Rewrite the data below as a JSON list of strings, one string per line with blank lines skipped, covering everything from the line containing "Viewport: 1094px width, 743px" down to the end of the data. Leave the pictures out of your answer.
>> Start
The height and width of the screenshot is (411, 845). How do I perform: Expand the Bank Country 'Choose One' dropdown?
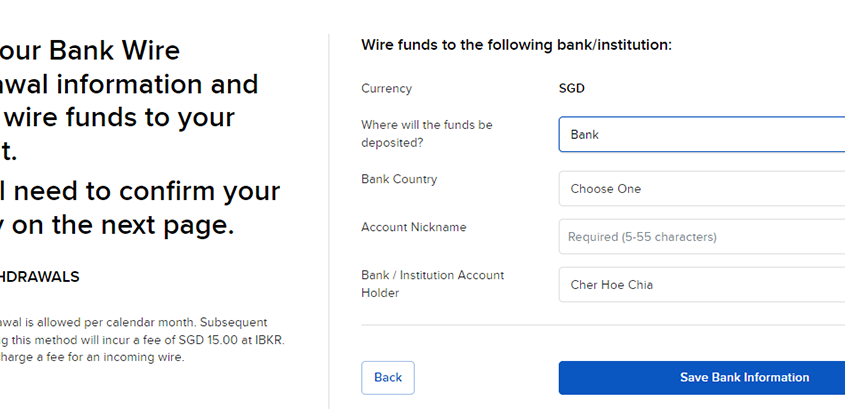tap(700, 189)
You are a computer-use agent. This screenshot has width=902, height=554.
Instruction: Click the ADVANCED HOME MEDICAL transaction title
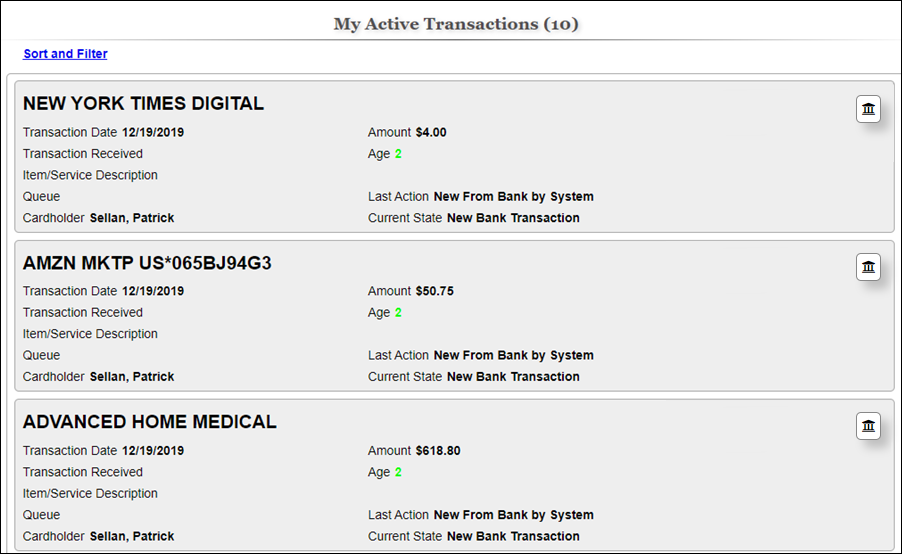[150, 422]

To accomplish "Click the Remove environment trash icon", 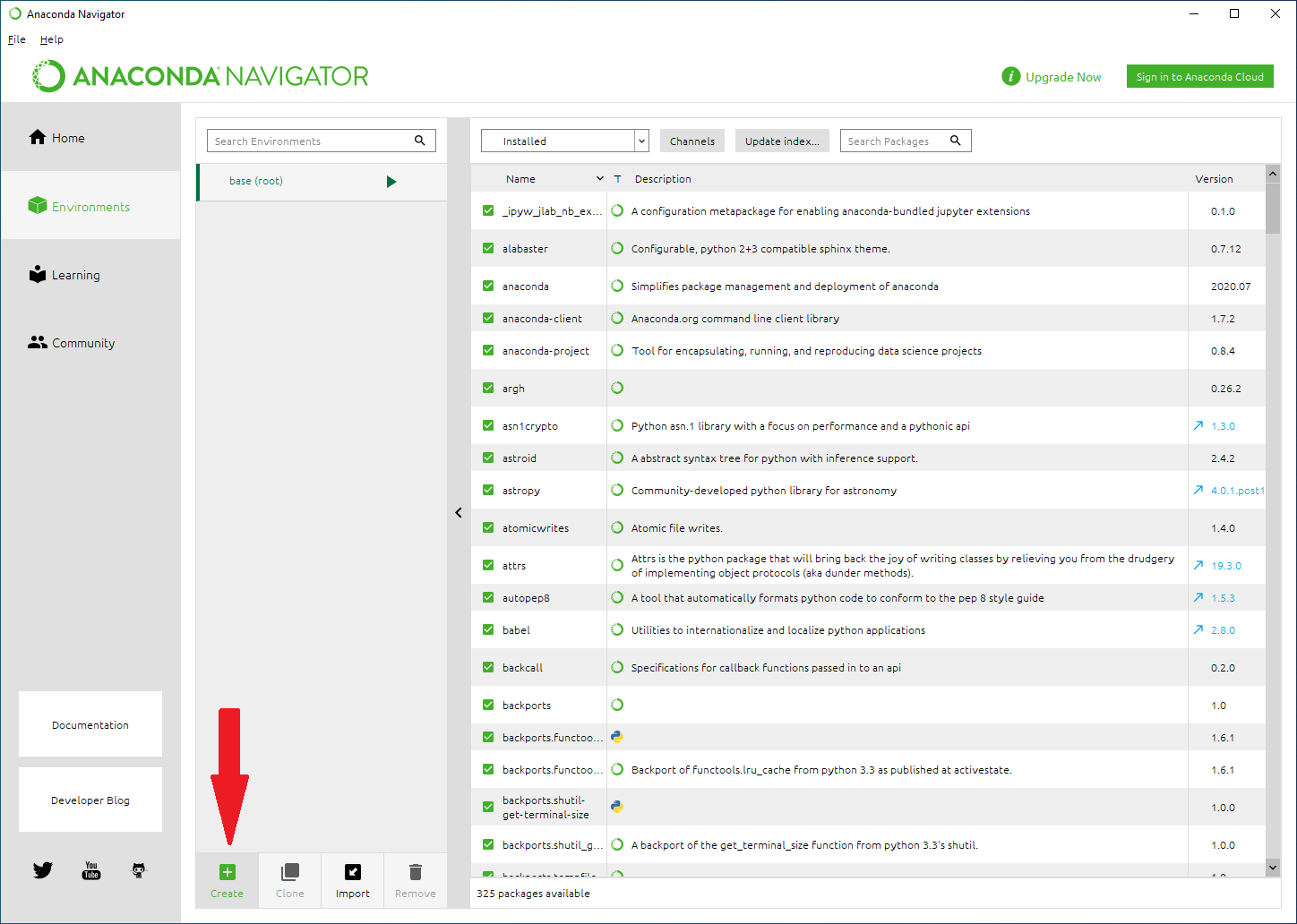I will pyautogui.click(x=415, y=872).
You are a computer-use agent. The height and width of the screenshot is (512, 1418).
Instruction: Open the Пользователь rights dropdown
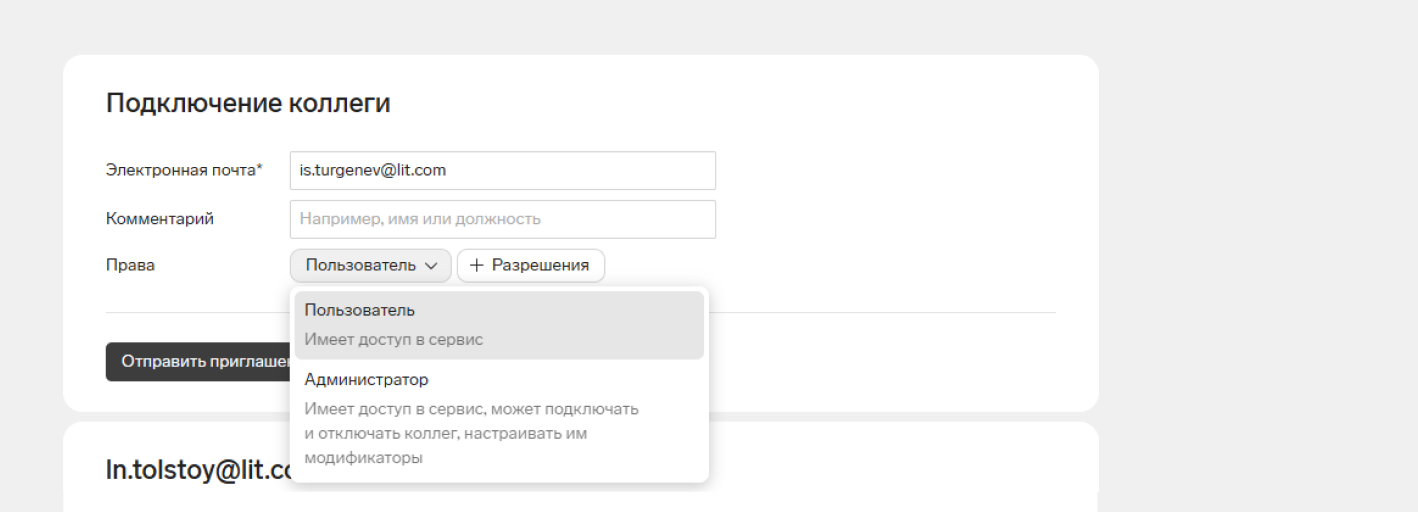371,266
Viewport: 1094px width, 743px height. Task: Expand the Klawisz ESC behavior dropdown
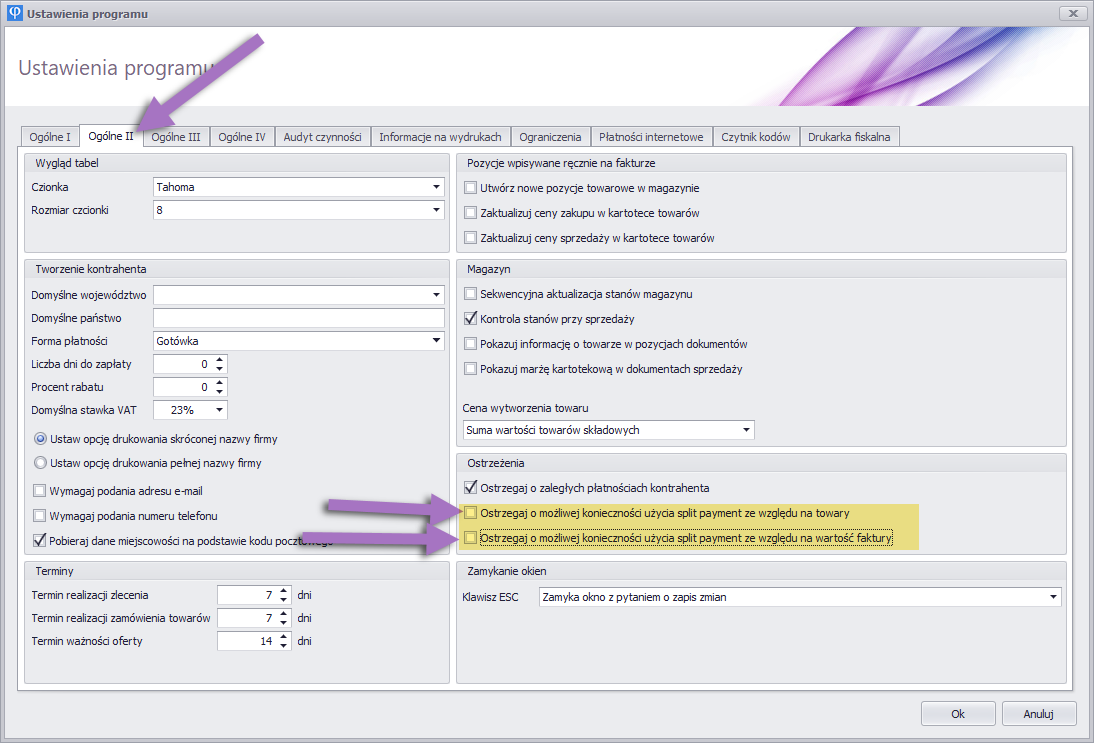[1053, 597]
>> End
§ **TASK OUTPUT**
[
  "Viewport: 1094px width, 743px height. Task: Expand the Klawisz ESC behavior dropdown",
  "[1053, 597]"
]